I thought for a whole minute, and at last I just couldn't bear to disappoint her. But all the same, I reminded myself, I might as well make a good bargain while I was about it.

"If I do what you want," said I, "you'll have to be mighty nice to me. I must be given my way about important things. If you ever refuse to do what I like, after I've done so much for you, I'll just turn up my hair and put on a long frock. Then everybody'll see how old I am."

She would have promised anything, I guess; and that very afternoon she gave me three lovely rings, and a ducky little bracelet-watch, when we were out shopping for short clothes and babyfied hats. Soon we moved away from that hotel to one on the north side, where nobody had seen us; and the first thing I knew, I was a little girl again.

It certainly was fun. To really appreciate being a child, you ought to have been grown up in another state of existence, and remember your sensations. It was something like that with me, and my life was almost as good as a play. I could say and do dreadfully naughty things, which would have been outrageous for a grown-up young lady of nearly seventeen. And didn't I do them all? I never missed a single chance, and I flatter myself that I haven't since.

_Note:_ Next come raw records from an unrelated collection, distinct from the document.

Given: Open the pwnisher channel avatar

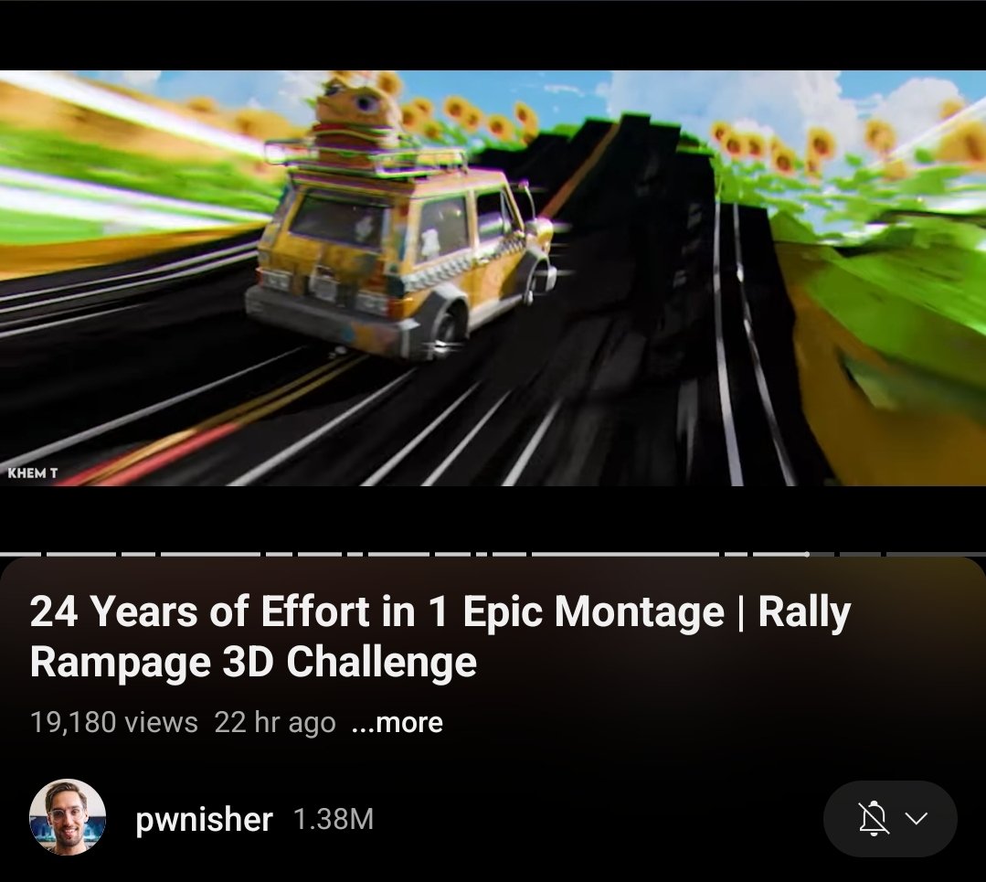Looking at the screenshot, I should point(68,817).
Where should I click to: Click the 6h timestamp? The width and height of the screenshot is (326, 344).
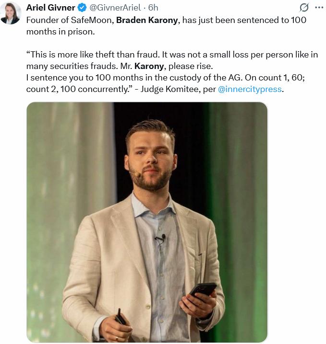154,8
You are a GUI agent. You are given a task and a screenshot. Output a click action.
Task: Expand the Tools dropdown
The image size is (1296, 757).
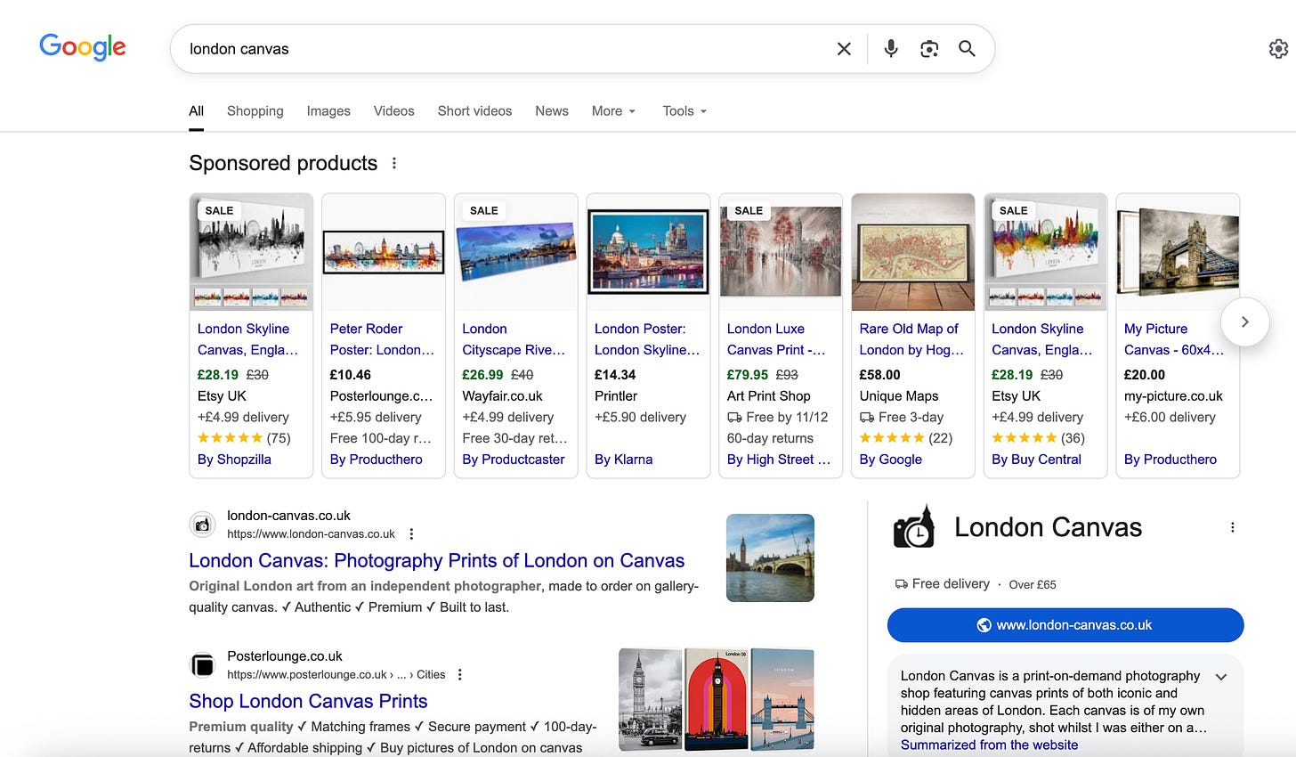tap(683, 110)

The French madame made a real work of art of Mamma. The progress was lovely to watch. She kept herself shut up in her room all day, pretending to be an invalid, and drove out in a veil to the madame's. Then, when she was finished, we went right away from Chicago to New York, where we meant to stay for a while till we sailed for Europe.

Mamma hadn't been East before, since she was a girl of twenty, for that was when she married Papa, and he took her to live in Denver. We bought lots of beautiful things in New York, and Mamma enjoyed herself so much, being pretty and having people stare at her, that she was almost sick from excitement.

When we'd seen all the sights and were tired of shopping, she remembered that she'd got a niece staying in the country not far away, on the Hudson River. I'd heard Mamma speak of her sister, who, when seventeen, had married a Savant (whatever that is), and had gone to California soon afterwards, because she was delicate. But evidently the change hadn't done her much good, because she died when her baby was born. The Savant went on living, but he couldn't love his daughter properly, as she'd been the cause of her mother's death. Besides, he wasn't the kind of man to understand children, so when Madeleine was nine or ten, he sent her to a school—a very queer school. It was kept by a Sisterhood; not nuns exactly, because they were Protestants, but almost as good or as bad; and an elderly female cousin of the Savant's was the head of the institution.

There Madeleine Destrey had been ever since, though Mamma said she must be nineteen or twenty; and now her father was dead. That news had been sent to Mamma months before we left Denver, but as she and the Savant had written to each other only about once every five or six years, it hadn't affected her much. However, she thought it would be nice to go and see Madeleine, and I thought so too.

It was a short journey in the train, and the place where the Sisterhood live is perfectly lovely, the most beautiful I ever saw, with quantities of great trees on a flowery lawn sloping down to the river.

I was wondering what my cousin would be like—the only cousin I've got in the world; and though Mamma said she must be pretty, if she was anything like her mother, I didn't expect her to be half as pretty as she really is.